§ **REQUIRED WORK**
[1] Copy everything in the onboarding guide from "Before the person" down to "become productive faster.", word for word.
[2] According to the onboarding guide, which New Zealand law applies to the personal information a business collects and stores?
[3] List the headings of the items in the Day One Checklist in the onboarding guide.

§ **EXCERPTED TEXT**
......

In New Zealand, the Privacy Act 2020 applies to personal information you collect and store. This means you should only collect information you genuinely need, store it securely, limit access to those who need it, and be transparent about how it will be used.
If your business already has a Privacy Policy (for customers or website users), remember that employee data is a separate category of personal information, and you should think through how you handle it internally as well.
As a practical onboarding step, consider:
- where employee records are stored (and who can access them);
- how long you keep different types of records;
- how you handle requests to access or correct personal information; and
- whether any tools you use involve overseas storage (for example, cloud HR systems).
4) Set Up A Clear Process For Contractors Vs Employees
Sometimes businesses onboard someone as a “contractor” when the working relationship is really an employment relationship. That can create risk around leave entitlements, PAYE obligations, and disputes later on.
Before the person starts, make sure you’re confident about whether the role is genuinely employment or contracting - and document it appropriately. If you’re onboarding a contractor, that should be done under a contractor agreement, not an employment agreement.
If you’re not sure where your role sits, it’s smart to get advice early - because classification issues are much easier to prevent than to unwind after months of working together.
Day One And Week One: How To Build A Practical Onboarding Plan
The first week is where you turn the paperwork into a real working relationship. It’s also where many onboarding processes fall down - not because the business doesn’t care, but because everyone is busy and training gets squeezed.
A simple plan makes onboarding feel intentional, and it helps your new employee become productive faster.
Day One Checklist (Keep It Simple)
- Welcome and introductions: introduce them to key people and explain who does what.
- Role overview: what “good” looks like in the first 30–90 days.
- Workplace basics: hours, breaks, communication channels, meeting rhythm.
- Systems access: email, HR/payroll, shared drives, tools, and security settings.
- Policies and expectations: walk through key policies (don’t just email a PDF and hope for the best).
- Health and safety induction: hazards, emergency procedures, reporting, and any site-specific requirements.
If you can, assign a “buddy” or point person for questions. New hires often hesitate to ask the manager every small question - so having a go-to person can reduce friction quickly.
Week One Training Plan
In week one, focus on teaching the employee how things are done in your business (not just what their job description says). That might include:
- your products/services and how you describe them to customers;
- your workflow (handover points, approvals, templates, and who signs off what);
- your quality standards (and common mistakes to avoid);
- customer service expectations and escalation processes; and
- key compliance expectations for your industry (if applicable).
It’s also a good time to explain how performance feedback works in your business. That doesn’t mean being harsh - it just means being clear. People tend to perform better when they know what’s expected and how they’ll be supported.
Onboarding And Compliance: Employment Law Areas You Shouldn’t Ignore
Onboarding isn’t only operational - it’s also where you embed compliance into everyday behaviour. In New Zealand, some of the key legal areas to keep in mind include employment law obligations, health and safety duties, and privacy requirements.
Minimum Entitlements And Leave Basics
Even if your employment agreement is well drafted, you should make sure your onboarding covers the “real world” basics employees care about, such as:
- how sick leave is requested and recorded;
- how annual leave requests are approved;
- what happens if they’re unwell while working (including at home); and
- how pay days and payslips work.

......

§ **RECORDED INFORMATION**

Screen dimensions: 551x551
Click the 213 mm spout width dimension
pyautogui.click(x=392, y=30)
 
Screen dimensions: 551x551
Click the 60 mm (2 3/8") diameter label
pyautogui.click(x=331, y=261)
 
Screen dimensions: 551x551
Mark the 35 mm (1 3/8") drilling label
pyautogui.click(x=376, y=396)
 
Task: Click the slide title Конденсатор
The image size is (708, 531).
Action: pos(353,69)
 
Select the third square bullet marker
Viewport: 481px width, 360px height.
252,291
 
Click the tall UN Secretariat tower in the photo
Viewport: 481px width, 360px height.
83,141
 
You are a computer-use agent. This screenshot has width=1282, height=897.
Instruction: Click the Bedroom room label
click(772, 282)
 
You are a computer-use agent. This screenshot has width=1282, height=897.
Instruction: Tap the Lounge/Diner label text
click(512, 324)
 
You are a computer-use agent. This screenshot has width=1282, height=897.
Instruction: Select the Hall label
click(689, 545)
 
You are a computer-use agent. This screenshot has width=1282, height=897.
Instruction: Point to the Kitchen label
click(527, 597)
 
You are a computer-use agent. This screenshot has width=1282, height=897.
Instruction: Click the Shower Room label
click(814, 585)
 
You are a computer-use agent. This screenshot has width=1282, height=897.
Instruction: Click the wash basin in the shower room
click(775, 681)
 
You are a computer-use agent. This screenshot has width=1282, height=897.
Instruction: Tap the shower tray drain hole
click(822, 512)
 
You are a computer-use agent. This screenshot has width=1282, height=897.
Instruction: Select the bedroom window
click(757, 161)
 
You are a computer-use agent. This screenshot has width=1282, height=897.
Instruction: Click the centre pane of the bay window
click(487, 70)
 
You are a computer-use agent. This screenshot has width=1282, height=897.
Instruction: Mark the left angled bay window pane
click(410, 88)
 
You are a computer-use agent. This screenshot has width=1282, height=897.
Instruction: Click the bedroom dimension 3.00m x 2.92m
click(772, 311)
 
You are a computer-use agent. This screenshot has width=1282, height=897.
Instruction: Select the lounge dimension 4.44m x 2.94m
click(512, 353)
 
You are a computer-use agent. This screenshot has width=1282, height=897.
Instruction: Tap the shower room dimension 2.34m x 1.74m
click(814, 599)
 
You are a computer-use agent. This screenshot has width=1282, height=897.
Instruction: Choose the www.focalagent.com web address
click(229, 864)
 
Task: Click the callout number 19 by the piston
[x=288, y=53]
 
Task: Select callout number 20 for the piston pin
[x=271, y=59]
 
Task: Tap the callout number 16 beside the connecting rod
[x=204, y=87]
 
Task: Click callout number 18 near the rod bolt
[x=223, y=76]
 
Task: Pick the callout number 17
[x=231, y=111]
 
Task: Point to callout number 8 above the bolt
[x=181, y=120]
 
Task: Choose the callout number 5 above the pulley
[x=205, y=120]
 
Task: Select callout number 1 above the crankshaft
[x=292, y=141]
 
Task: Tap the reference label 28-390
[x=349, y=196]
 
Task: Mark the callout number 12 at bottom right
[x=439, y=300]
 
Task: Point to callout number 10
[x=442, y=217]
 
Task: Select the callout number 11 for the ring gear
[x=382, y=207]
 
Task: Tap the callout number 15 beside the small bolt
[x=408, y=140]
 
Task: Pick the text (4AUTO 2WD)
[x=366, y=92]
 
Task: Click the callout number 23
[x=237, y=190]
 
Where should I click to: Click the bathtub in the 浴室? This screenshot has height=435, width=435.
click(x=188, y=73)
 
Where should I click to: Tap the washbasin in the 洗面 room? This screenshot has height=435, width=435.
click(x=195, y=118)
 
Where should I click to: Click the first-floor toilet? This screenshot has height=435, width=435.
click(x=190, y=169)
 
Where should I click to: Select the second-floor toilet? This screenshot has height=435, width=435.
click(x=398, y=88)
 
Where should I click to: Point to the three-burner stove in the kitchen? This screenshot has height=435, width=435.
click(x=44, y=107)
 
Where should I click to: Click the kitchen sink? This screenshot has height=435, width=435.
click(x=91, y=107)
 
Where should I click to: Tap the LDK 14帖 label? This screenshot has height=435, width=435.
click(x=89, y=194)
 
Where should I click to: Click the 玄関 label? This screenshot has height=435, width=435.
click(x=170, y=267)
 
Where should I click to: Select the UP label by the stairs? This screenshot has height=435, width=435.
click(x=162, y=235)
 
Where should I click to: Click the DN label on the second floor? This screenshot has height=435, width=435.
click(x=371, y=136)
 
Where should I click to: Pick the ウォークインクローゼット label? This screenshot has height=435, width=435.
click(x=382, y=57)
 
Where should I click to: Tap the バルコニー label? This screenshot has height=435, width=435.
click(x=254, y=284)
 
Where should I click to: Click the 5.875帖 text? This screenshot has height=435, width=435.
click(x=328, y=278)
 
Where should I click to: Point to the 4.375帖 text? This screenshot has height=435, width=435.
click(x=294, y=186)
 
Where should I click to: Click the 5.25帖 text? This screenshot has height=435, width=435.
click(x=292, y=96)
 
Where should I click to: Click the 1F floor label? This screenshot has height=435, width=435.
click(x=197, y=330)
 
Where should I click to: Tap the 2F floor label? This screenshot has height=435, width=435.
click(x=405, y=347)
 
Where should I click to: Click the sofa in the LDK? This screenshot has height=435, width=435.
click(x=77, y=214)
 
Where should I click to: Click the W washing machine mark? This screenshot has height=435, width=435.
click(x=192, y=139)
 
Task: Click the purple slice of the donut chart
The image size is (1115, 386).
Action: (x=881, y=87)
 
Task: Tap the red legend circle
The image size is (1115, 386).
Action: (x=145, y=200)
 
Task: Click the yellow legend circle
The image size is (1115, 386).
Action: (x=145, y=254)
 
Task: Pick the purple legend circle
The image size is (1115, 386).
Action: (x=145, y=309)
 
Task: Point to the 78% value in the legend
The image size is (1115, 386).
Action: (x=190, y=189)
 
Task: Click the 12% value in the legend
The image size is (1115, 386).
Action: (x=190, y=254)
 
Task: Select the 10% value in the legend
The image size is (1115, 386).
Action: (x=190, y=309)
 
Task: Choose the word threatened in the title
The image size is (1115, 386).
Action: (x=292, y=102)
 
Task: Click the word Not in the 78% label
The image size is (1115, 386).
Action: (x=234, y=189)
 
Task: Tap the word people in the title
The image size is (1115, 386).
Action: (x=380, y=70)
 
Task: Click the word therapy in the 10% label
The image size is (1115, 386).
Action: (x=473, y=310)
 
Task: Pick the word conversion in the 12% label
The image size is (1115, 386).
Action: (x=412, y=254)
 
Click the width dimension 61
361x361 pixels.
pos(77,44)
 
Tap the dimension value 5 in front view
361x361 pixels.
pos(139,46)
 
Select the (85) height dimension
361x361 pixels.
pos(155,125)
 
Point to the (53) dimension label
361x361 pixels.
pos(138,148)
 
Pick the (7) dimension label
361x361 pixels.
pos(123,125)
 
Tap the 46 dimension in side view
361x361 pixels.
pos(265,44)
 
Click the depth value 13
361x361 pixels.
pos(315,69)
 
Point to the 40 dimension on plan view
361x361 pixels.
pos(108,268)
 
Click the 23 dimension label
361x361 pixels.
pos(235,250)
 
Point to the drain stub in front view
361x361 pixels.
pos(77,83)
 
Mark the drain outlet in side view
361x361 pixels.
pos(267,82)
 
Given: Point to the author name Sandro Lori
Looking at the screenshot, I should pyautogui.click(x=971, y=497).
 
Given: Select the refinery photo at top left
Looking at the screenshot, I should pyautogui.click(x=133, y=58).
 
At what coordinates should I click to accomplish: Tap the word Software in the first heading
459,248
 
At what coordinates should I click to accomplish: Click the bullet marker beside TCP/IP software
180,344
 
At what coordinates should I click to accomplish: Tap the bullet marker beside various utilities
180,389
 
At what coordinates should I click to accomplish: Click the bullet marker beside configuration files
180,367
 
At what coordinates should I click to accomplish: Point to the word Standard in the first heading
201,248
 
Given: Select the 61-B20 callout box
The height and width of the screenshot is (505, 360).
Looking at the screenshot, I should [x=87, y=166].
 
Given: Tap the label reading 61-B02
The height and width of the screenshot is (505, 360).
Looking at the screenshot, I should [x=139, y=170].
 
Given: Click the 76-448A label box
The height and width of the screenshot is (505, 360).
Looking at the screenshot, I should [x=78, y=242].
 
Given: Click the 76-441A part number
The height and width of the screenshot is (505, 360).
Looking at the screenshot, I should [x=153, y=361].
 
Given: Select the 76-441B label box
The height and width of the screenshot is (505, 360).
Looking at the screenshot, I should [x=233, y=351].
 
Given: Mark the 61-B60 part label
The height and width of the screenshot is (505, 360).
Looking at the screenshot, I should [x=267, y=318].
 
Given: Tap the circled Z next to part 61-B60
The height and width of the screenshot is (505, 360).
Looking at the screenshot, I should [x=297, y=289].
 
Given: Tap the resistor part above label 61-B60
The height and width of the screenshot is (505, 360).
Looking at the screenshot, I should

......

§ **RESULTS OF THE EXERCISE**
[1]
Before the person starts, make sure you’re confident about whether the role is genuinely employment or contracting - and document it appropriately. If you’re onboarding a contractor, that should be done under a contractor agreement, not an employment agreement.
If you’re not sure where your role sits, it’s smart to get advice early - because classification issues are much easier to prevent than to unwind after months of working together.
Day One And Week One: How To Build A Practical Onboarding Plan
The first week is where you turn the paperwork into a real working relationship. It’s also where many onboarding processes fall down - not because the business doesn’t care, but because everyone is busy and training gets squeezed.
A simple plan makes onboarding feel intentional, and it helps your new employee become productive faster.

[2] The Privacy Act 2020.

[3]
- Welcome and introductions
- Role overview
- Workplace basics
- Systems access
- Policies and expectations
- Health and safety induction